En esa entrevista Kodama también recordó una escena que no es otro episodio en el decálogo de anécdotas borgianas. El día en que Borges se preparaba para ir a Chile a recibir el doctorado Honoris Causa de la Universidad Católica, sonó el teléfono. Hablaban desde Suecia. Ella le pasó el tubo y, luego de oír el motivo de la llamada, Borges le respondió: “Mire señor, yo le agradezco muchísimo lo que usted acaba de decirme, pero hay dos cosas que un hombre no puede permitir: sobornar o dejarse sobornar. Y después de lo que usted ha dicho, mi deber es ir a Chile. Adiós”. En ese momento Pinochet lideraba la dictadura chilena. La Academia Sueca le estaba pidiendo que no vaya.
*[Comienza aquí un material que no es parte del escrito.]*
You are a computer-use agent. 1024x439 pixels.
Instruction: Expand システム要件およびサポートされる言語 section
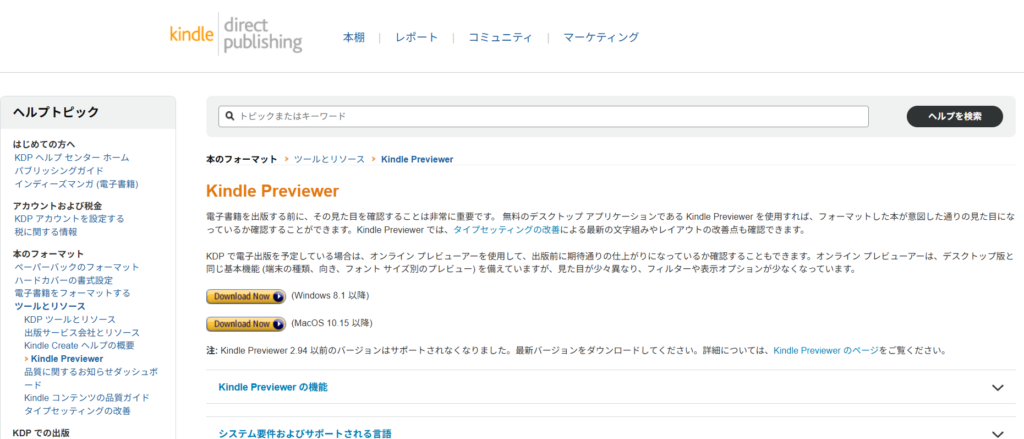305,433
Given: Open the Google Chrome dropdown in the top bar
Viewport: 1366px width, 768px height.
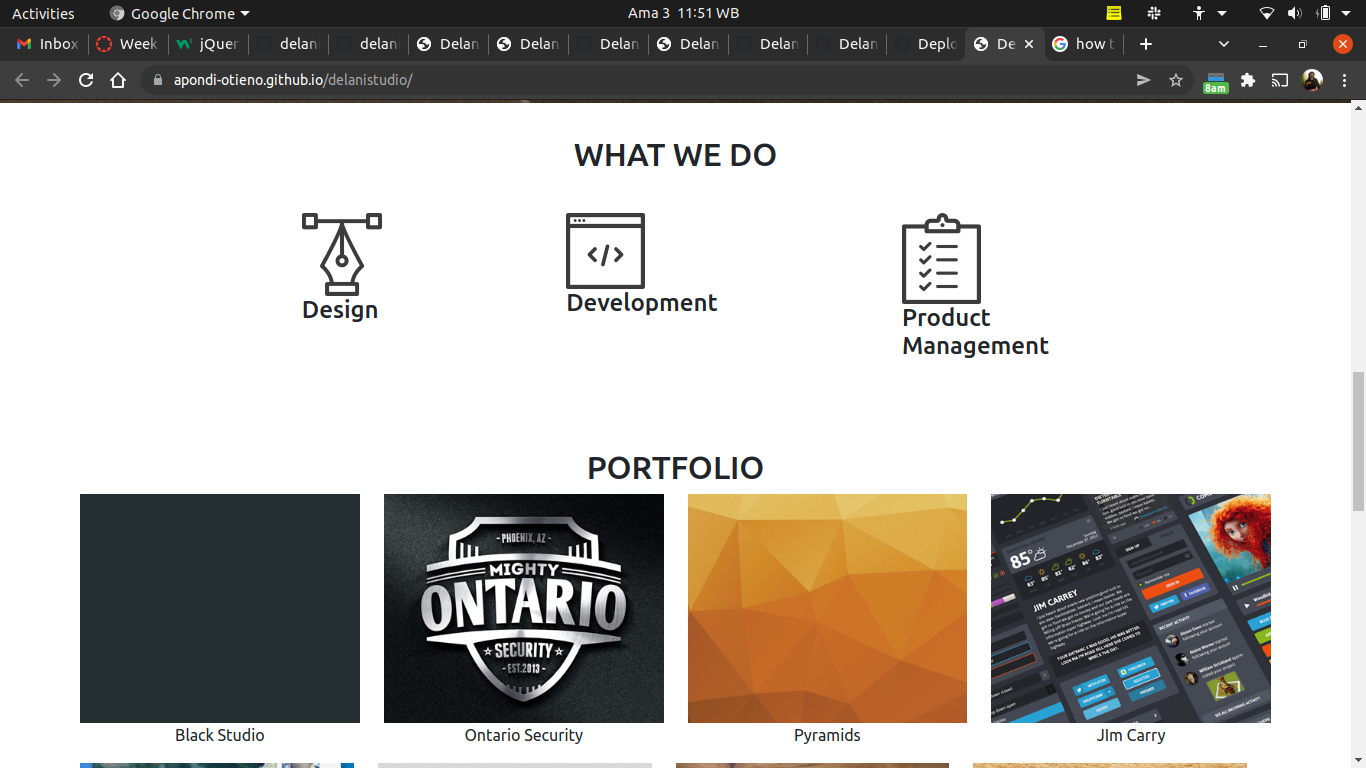Looking at the screenshot, I should [x=178, y=13].
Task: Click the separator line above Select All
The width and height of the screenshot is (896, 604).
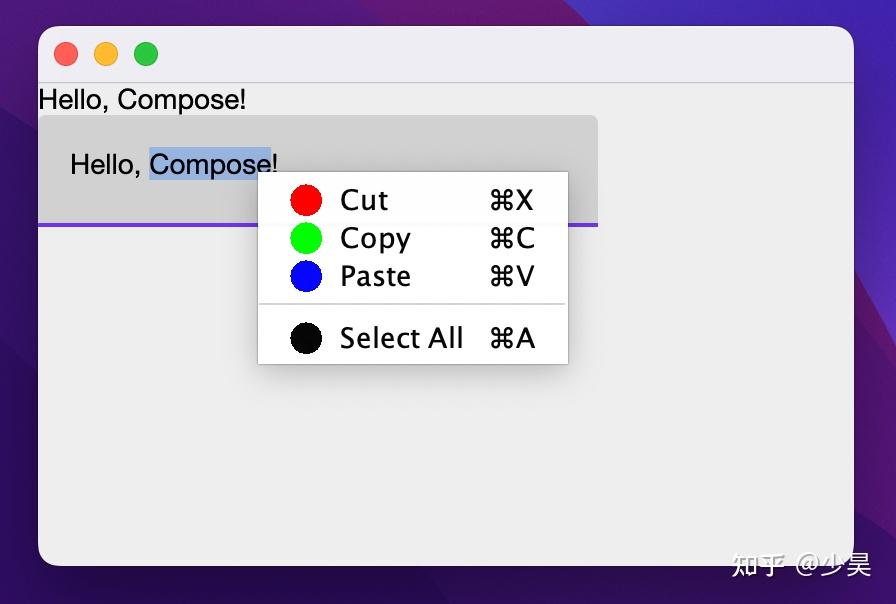Action: click(x=412, y=303)
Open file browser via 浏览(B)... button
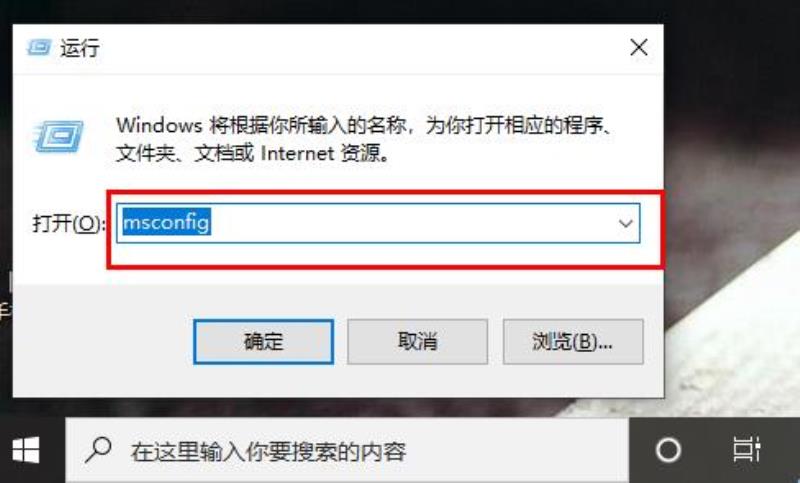 (573, 342)
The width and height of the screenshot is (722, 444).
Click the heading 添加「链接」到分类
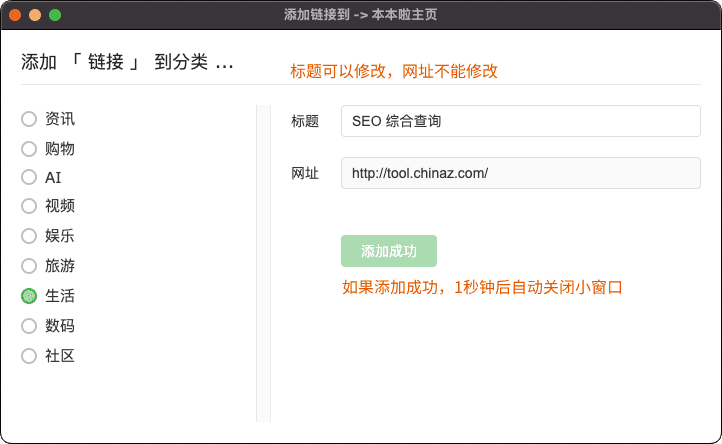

Por principios y compromiso, Borges finalmente decidió ir. No sólo no creía en los derechos humanos —o no le interesaba creer—, también estaba seguro que las distinciones no tienen condicionales, sobre todo si se trata de literatura. ¿Para qué querría yo un Nobel?, habrá pensado Borges mientras le daba los primeros sorbos al te de la tarde. 

IV

Para 1964, Jean Paul Sartre era el filósofo más importante de su tiempo. Ya había escrito sus mejores obras: La náusea (1938), Las moscas (1943), El ser y la nada (1943), Las manos sucias (1948) y Crítica de la razón dialéctica (1960), sólo por nombrar algunas. Se destacaba tanto en textos filosóficos como literarios. Era un autor todoterreno. Por eso, sabía que en cualquier momento el Nobel llegaría. Entonces se anticipó: el 14 de octubre de 1964 envió una carta a la Academia Sueca pidiéndole que no lo incluyeran entre los posibles ganadores. Para Sartre, aceptar el Nobel implicaba, no sólo volverse “una institución”, sino también perder su condición de filósofo.

Sin embargo, la carta llegó con un mes de retraso y en septiembre la Academia Sueca lo declaró ganador del Nobel de Literatura sin haberse enterado de su anticipada negación a aceptarlo. “Su trabajo, rico en ideas y repleto del espíritu de la libertad y la búsqueda de la verdad, ha producido una influencia de muy amplio calado sobre nuestra era”, decía el jurado argumentando su decisión. También lo rechazó para no tener conflictos con la Unión Soviética. Sartre era comunista y si bien era crítico del estalinismo su distanciamiento no era absoluto. Por eso también escribió en el diario Le Figaro que si recibía el Premio Lenin también lo rechazaría. 

Creía en la autonomía intelectual y sostenía que era fundamental que un escritor, más allá de su rol de activista, no quede atrapado por intereses cruzados. En ¿Para qué sirve la literatura?, asegura que la ficción permite “vivir momentos de libertad” y “escapar a las fuerzas de alienación o de opresión”. Por eso rechazó el Nobel. Sin embargo, según se reveló años después, exigió el dinero del premio.